9 Matching Annotations
  1. Oct 2022
    1. Quando fiam uti chelidon—O swallow swallow

      Concepts of womenhood and purity run rampant through litterature. Across TWL there are prevalent themes of what easily seems to be Anti Womanhood. The Vigil of Venushowever completely redifines womenhood in teh context of Eliot. The peice comes with a certain sypathy for women and love that I don't think we ever really see elsewhere. I think this short line, in many ways redifines what Eliot has meant entirely in his depiction of women in society. Perhaps it is his way of showing that it all really comes from a place of sensetivity. It seems often that he berades women, but perhaps he is callig to light the unjust treatment of women. This theme fits exceptionaly in the context of TWL being a planet (which is usually characterize as female) that has been disrespected and abuses and belittled and has essentially gone to waste. Still none the less has the hope of someday being free like a "swallow".

    2. By this, and this only, we have existed

      Aknowledging the inherrently flawed aspects of man, as mentioned in "...the Inferno of humankind's capacity for evil and cruelty..." there is a certain commentary on human nature. Perhaps it be that, human nature only really can exist ithrough that which is bad or erroneous. But in death, that which is bad is not what is remebered by others despite that it is essentially most important when facing religous judgement.

    3. Who is the third who walks always beside you?

      The poem speaks to the existence of a being which according to CHAPTER XIII: The Perilous Chapel, is a sort of omnipresent devil that it is difficult tp sight. This is interesting in the context of What the Thunder Said because while the most of the poem so far does also have religious undertones, they are starkly contrasting. The beginning of this section of the poem speaks as a plea for religious salvation; a realization that the world has come to major faults and perhaps it is only religion that can fix it. While this stanza of the poem contrastingly speaks to the devil walking hidden amongst men. "The Hand appears, Perceval fights against and wounds it; then appears a Head; finally the Devil in full form who seizes Perceval as he is about to seek the veil of which he has been told."

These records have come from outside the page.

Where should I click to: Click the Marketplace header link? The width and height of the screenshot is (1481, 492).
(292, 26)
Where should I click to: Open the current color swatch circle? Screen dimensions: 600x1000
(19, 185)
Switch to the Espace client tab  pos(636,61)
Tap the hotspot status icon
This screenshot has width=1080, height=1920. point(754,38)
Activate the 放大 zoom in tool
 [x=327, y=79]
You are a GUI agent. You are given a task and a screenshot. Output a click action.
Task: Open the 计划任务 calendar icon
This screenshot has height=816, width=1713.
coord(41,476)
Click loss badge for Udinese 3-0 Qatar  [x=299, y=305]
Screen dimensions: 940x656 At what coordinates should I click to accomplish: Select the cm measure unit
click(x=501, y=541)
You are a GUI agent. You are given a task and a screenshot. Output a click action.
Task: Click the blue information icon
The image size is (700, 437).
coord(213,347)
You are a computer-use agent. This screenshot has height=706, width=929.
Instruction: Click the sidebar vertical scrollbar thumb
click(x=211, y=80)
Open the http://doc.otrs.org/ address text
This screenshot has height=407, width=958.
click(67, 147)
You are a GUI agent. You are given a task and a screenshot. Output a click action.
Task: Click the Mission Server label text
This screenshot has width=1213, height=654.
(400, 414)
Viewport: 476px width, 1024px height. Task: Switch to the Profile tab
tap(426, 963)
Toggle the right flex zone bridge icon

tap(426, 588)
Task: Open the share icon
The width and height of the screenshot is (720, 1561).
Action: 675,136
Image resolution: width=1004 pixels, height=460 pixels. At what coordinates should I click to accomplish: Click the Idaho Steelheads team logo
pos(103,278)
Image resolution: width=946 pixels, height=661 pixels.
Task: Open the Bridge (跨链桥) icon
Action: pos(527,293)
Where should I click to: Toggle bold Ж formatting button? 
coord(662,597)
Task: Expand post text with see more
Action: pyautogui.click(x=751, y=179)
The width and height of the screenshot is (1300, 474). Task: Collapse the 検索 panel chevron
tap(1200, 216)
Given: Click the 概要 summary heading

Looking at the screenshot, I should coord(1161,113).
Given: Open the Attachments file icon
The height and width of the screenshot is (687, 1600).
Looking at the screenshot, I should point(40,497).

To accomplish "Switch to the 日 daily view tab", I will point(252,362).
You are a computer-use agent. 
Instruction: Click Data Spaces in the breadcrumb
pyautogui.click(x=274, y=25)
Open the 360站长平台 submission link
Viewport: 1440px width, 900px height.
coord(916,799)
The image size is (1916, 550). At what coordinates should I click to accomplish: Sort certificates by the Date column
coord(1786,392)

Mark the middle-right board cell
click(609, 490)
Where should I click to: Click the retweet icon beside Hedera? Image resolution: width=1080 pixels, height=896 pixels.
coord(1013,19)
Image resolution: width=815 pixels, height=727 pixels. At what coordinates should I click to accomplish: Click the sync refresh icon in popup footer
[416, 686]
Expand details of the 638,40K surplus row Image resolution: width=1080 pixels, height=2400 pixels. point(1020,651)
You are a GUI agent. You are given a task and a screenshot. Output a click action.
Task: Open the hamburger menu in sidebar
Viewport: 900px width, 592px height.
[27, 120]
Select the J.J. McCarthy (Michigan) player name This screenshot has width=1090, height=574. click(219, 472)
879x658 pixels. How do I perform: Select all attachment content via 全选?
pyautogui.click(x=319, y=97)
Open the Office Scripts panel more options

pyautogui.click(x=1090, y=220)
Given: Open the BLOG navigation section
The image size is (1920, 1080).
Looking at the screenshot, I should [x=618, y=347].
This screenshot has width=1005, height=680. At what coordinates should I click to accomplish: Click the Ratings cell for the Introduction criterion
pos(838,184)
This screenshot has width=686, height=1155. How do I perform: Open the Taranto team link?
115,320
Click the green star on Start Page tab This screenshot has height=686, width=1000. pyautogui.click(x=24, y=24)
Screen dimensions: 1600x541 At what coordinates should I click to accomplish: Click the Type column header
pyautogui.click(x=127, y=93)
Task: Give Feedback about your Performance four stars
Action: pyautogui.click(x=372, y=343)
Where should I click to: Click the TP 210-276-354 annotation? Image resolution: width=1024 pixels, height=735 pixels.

    4. He who was living is now dead We who were living are now dying

      Thinking of no water in the concept of a “wasteland” it is very fitting. A land that lacks water, cannot harbor life. It lacks substantial vegetation, it lacks animals, it lacks purpose. This is by definition a “wasteland”. Elliots mention of “He who was living is now dead,” relates directly to the story of Lazarus; a man who was living and in need of religious intervention who was forsaken but later saved. Perhaps Elliot speaks to the world in this way; a world he has come to define as a wasteland; nearing death by the day begging for the mercy of christ but seemingly forsaken. It could be that Elliot is speaking about a message of hope that one day the world will again be saved.

    5. IV. Death by Water

      Elliot creates the idea of a dead body drowned in water. This speaks directly to Dantes Inferno. In Purgatorio we read of Buonconte da Montefeltro’s narrative. Buonconte injuries himself trying to escape the marsh and upon doing so the marsh is flooded with rain. “…my frozen corpse and swept it down the Arno, undoing at my chest the cross..” This is very literally a “death by water” and perfectly fits the picture that Elliot paints. Furthermore, during these circumstances there’s a major religious presence, as a voice (perhaps god, or an angel) oaks to him and even encourages him to pray. This is very interesting because it further develops the antithetical nature of both Purgarorio and TWL. In this passage and TWL there as a prevalent antithesis of water and fire; death by water in hell and major reference to fire in the stanzas just before this new part of Elliots poem.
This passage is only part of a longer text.